Hi Vinoth – I think that was exactly my point, that this post wasn’t new – either in its content or in its prompting me to feel shame at my inaction.

I think my overall sentiment was a desire to be called to positive future action, not just to be reminded of how we have failed, though that is important. Sites like avaaz.org, for example, help bring to my attention significant global issues, but also direct me towards positive action I can take now.

Thanks for the avaas.org link Andy. I must check it out in more detail.

Vinoth, I wonder if you see any possibility that Christian leaders would gather together to speak in a unified voice? It’s all very well when a leader/ figurehead of on individual denomination decrys injustice – but anything said is soon lost in the slew of noise and information that bombards us every day. There is force in numbers and in the choreographed movement of people. Surely there is enough will and common belief between Christian denominations (Jesus for start! Not to mention the multiple verses from the Bible (OT and NT) that condemn injustice) to agree on a manifesto of core concerns. Or am I being naive?

Luke, if it’s evangelicals and if it’s New Delhi, I am very sckeptical though efforts are there.

Religious sentimentalism or pietism and a misplaced understanding of what the Gospel is with the extraordinary zeal to defend that (erroneous) understanding from being diluted is the main stumbling block. Next will come question of personal egos and fiefdom.
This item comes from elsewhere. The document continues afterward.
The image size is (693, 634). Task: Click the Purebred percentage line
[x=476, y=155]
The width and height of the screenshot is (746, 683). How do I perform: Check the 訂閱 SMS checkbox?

Luke, it is something I long for but, frankly, don’t see it happening. There are plenty of common mission Statements and Declarations floating around. But when it comes to specific, prophetic speech by the Church – unmasking the gods that perpetuate injustice- it is individuals and small groups that we have to turn to. Leaders and denominations are often so enmeshed in the system themselves that they are cannot organize collective protest for fear of the consequences.

Vinoth,

I too am very encouraged and inspired by this post. As an American graduate student learning about International Affairs I am trying to expand my worldview (always) whilst trying to find what ministry God might be calling me. For me, like Mr. Hughes, it was not until my undergraduate years at a Christian University (and the Sociology/Global Studies department/professors who did speak up!) that my eyes were opened to the social problems and injustices of this world that I might have the good fortune of intervening and reconciling with.
Subverting Global Myths was instrumental for me too. Actually I was in Sri Lanka for a time; I worked with and learned from a great Christian leader there, perhaps you’ve heard of him-Adrian De Visser-and it was amazing to see a church that was involved in radical social development of course always in direct persecution and opposition to the theocracy there. One of my greatest challenges living there, and I’m sure that I can never even begin to fathom the depths of this challenge for the native Sri Lankan, was how to live underneath such an oppressive and dictatorial regime. How do you do it and what do you say to others who must endure it?

I wonder if the Circle of Protection effort from religious leaders in the US is the type of joint statement Luke has in mind. http://www.circleofprotection.us/
I was impressed by the effort to call attention to the injustice in the ways the debt discussions have been handled. But there is little conversation about the underlying economic issues and monolithic economic system. Maybe the first step for many of is to become informed enough to challenge our Christian friends when they give simplistic answers, and to find ways to call attention to the deeper clash of kingdoms.

Carol, thanks so much for referring me to this joint Christian statement. It is indeed the kind of thing that American Christians should be saying together. I hope it circulates widely among evangelical churches, seminaries and parachurch organizations.